А я? Жизнь все больше и больше (глубже и глубже) загоняет внутрь. Иногда мне кажется, что это не жизнь и не земля — а чьи-то рассказы о них. Слушаю, как о чужой стране, о чужом путешествии в чужие страны. Мне жить не нравится и по этому определенному оттолкновению заключаю, что есть в мире еще другое что-то. (Очевидно — бессмертие.) Вне мистики. Трезво. Да! Жаль, что Вас нет. С Вами бы я охотно ходила — вечером, вдоль фонарей, этой уходящей и уводящей линией, которая тоже говорит о бессмертии.
МЦ.
— Наташе нужно в Америку. Одна сестра — замуж, другая — за океан.[745] А новый материк ведь не меньше человека?
СТРУВЕ П. Б
21-го сентября 1922 г.
Многоуважаемый Петр Бернардович,
Месяца два тому назад мною были переданы в Редакцию «Русской Мысли» стихи. Хотела бы знать о их судьбе и, если они приняты, получить гонорар. В «Воле России» я получала 2 кроны за строчку.
Одно стихотворение, как я уже говорила Вашему сыну. отпадает, ибо было напечатано Эренбургом в «Портретах русских поэтов».[746] («Ох грибок ты мой, грибочек…») Могу, если нужно, заменить его другим.
Податель сего письма, мой добрый знакомый Виталий Васильевич Зуев, живущий так же как и я, во Вшенорах, любезно взялся зайти в Редакцию. — Я в городе бываю редко и, к сожалению, всё в Ваши неурочные часы. Глеб Петрович предупреждал меня, что Вы очень заняты.
Прошу передать ответ и — если полагается — гонорар вышеназванному моему знакомому.
Простите за беспокойство. Шлю привет. — Когда-нибудь, надеюсь, познакомимся лично.
Марина Цветаева
Очень жалею, что не застала, мне сказали, что Вы принимаете по вторникам, в 6 ч.
Оставляю у вас статью о книге Волконского «Родина»,[747] не знаю, подойдет ли для Русской Мысли (если она будет выходить). Очень хотела бы, чтобы Вы просмотрели ее поскорее, у меня другого экземпляра нет, а в случае, если Русская Мысль не примет, мне надо стучаться в другие места.
Простите за почерк — замерзла. Шлю привет.
МЦветаева
Вшеноры, 4-го декабря 1924 г.
Вчера Сергей Яковлевич передал мне от Вашего имени деньги. Сердечное спасибо за внимание и доброту, — когда люди редко видятся, принято забывать.

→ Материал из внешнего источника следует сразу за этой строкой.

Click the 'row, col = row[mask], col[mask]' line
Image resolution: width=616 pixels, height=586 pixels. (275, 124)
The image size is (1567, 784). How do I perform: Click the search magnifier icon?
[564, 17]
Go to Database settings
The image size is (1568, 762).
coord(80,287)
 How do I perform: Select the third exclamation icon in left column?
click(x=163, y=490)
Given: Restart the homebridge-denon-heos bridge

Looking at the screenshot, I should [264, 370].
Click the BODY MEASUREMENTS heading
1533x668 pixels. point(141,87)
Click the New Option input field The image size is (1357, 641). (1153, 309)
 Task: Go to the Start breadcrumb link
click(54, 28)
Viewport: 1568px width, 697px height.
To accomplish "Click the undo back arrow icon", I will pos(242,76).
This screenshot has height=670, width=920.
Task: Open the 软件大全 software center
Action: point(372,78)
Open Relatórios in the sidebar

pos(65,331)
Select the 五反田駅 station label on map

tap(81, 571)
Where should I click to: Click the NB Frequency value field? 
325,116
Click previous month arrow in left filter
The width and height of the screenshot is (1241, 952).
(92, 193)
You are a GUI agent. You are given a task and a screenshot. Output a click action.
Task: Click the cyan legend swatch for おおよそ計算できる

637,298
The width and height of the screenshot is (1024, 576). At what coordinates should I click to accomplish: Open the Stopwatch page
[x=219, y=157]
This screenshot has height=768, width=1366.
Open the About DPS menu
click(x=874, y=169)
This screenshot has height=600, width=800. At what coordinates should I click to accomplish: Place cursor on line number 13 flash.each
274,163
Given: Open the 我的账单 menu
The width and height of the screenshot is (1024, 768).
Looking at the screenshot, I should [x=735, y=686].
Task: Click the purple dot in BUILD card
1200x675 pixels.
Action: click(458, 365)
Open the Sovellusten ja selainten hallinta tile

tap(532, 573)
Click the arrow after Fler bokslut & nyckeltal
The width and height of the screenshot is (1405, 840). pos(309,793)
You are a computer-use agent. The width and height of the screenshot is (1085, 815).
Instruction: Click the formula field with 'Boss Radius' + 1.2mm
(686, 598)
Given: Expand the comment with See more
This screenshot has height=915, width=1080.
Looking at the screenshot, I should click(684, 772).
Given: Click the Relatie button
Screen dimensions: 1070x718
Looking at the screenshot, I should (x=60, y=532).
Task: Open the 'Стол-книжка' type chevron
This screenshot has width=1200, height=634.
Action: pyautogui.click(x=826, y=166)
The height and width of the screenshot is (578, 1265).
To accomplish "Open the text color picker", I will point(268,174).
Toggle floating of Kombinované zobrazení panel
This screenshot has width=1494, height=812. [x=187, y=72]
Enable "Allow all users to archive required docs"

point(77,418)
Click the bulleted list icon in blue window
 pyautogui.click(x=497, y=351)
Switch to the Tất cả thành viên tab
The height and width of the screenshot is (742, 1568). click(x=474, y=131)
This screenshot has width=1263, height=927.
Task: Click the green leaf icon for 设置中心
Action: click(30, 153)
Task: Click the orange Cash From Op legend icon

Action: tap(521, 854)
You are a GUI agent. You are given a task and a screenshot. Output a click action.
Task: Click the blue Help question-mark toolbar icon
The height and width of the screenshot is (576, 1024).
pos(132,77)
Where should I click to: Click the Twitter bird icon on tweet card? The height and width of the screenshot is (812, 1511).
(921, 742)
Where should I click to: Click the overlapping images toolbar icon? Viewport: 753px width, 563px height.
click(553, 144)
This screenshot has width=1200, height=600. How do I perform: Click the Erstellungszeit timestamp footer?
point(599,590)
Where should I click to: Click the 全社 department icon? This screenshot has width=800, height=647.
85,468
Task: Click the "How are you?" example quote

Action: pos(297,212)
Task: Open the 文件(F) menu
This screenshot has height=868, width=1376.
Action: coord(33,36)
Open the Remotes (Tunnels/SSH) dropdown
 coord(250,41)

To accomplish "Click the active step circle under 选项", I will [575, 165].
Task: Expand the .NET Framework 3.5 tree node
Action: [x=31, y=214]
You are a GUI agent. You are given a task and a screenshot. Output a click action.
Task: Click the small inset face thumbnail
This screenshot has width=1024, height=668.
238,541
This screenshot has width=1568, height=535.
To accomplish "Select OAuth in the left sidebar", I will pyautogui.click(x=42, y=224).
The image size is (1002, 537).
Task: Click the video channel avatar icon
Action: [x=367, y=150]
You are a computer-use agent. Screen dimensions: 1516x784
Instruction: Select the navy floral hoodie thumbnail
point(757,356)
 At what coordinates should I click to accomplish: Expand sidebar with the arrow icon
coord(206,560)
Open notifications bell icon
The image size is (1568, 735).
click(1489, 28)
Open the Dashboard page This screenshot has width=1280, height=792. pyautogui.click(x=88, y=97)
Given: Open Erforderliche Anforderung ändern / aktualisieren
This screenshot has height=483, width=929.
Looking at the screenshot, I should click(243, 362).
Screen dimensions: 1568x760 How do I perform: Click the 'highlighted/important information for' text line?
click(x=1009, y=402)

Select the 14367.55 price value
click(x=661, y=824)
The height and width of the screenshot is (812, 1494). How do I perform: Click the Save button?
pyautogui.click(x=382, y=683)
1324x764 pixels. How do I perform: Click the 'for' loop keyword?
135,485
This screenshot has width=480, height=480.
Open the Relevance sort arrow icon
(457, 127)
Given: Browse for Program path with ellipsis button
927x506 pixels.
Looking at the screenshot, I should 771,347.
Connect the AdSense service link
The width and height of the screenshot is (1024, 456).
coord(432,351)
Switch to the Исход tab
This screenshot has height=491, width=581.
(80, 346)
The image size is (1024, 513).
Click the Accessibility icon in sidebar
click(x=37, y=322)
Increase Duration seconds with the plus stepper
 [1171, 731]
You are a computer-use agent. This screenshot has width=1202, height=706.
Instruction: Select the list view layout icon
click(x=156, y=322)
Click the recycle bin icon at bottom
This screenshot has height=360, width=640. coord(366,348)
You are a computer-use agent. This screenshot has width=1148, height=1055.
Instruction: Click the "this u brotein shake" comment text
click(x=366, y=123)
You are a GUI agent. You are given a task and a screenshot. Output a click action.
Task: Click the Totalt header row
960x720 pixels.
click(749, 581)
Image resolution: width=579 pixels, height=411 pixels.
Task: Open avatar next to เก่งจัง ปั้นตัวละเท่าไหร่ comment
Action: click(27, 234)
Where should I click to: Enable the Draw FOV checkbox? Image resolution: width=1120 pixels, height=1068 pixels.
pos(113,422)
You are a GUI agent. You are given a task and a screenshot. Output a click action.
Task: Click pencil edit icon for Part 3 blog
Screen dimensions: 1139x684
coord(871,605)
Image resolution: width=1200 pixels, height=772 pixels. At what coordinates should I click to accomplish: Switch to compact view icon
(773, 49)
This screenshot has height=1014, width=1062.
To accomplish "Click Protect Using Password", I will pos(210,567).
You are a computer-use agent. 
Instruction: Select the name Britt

Обращаюсь к Вам за советом: у меня до сих пор не издана книга так называемых «контр-революционных» стихов (1917–1921 г.), — все нашли издателей, кроме этой. Книжка небольшая, — страниц на 60. Некоторые из стихов печатались в «Русской Мысли». Хотелось бы, чтобы она существовала целиком, потому что, с моего ведома, такой книги еще не было.
Левые издательства, естественно, от нее отказываются.
Называется она «Лебединый стан», в России ее — изустно-хорошо знали.
Если есть какая-либо надежда на ее устройство — отзовитесь, тогда перепишу и представлю Вам.
Вопрос оплаты здесь второстепенен, — мне важно, чтобы тогдашний голос мой был услышан.
Привет и благодарность Вам и Нине Александровне.[748]
МЦветаева
Všenory, čislo 23 (P.P. Dobřichovice)
СУВЧИНСКОМУ П. П
5-го нового ноября 1922 г.
— Мы с Вами немножко знакомы. — Обращаюсь к Вам с просьбой: сообщите, пожалуйста, адрес Ильина[749] — Сергею Михайловичу Волконскому. Он его тщетно разыскивает всюду.
Адрес князя Волконского:
Paris Boulevard des Invalides
Rue Duroc, 2.
Простите, что так мало Вас зная — уже прошу, но мне о Вас много рассказывал Чабров.[750]
Шлю Вам привет.
Скоро выйдут две моих новых книги: «Царь-Девица» и «Ремесло». — Тогда пришлю.
Марина Цветаева
Прага, 1922 г.
Приписка на лицевой стороне открытки:
Здесь я живу и буду жить всю зиму. — Последний дом в деревне —
«Как одинок последний дом в деревне, —
Как будто он — последний в мире дом!»
(Rilke)[751]
Париж, 25-го января 1926 г.
Позвольте порадовать Вас еще десятком двадцатипятифранковых (хорошо словцо?) билетов, отравой — если не отрадой — на ровно десять дней и ссорой со столькими же буржуями.[752]
С искренним соболезнованием
Марина Цветаева
Приписка рукой С. Я. Эфрона:
Жду Вас, как было условлено, в пятницу.
Привет, С. Эфрон
Февраль 1926[753]
ШАТЕР (просто — костер — царственность — сирость).
В ШАТРЕ — и ОРДА, только за шатром. И мужское. Лучше Орды! Шатер — укрывающее, но не удушающее. Дом (или дворец) со сквозняком.[754]
А что у Гумилева — Шатер[755] — тем лучше! Гумилев — большой поэт, и такое воссоединение приятно. Кроме того, ШАТЕР — как простор — как костер — ДЛЯ ВСЕХ.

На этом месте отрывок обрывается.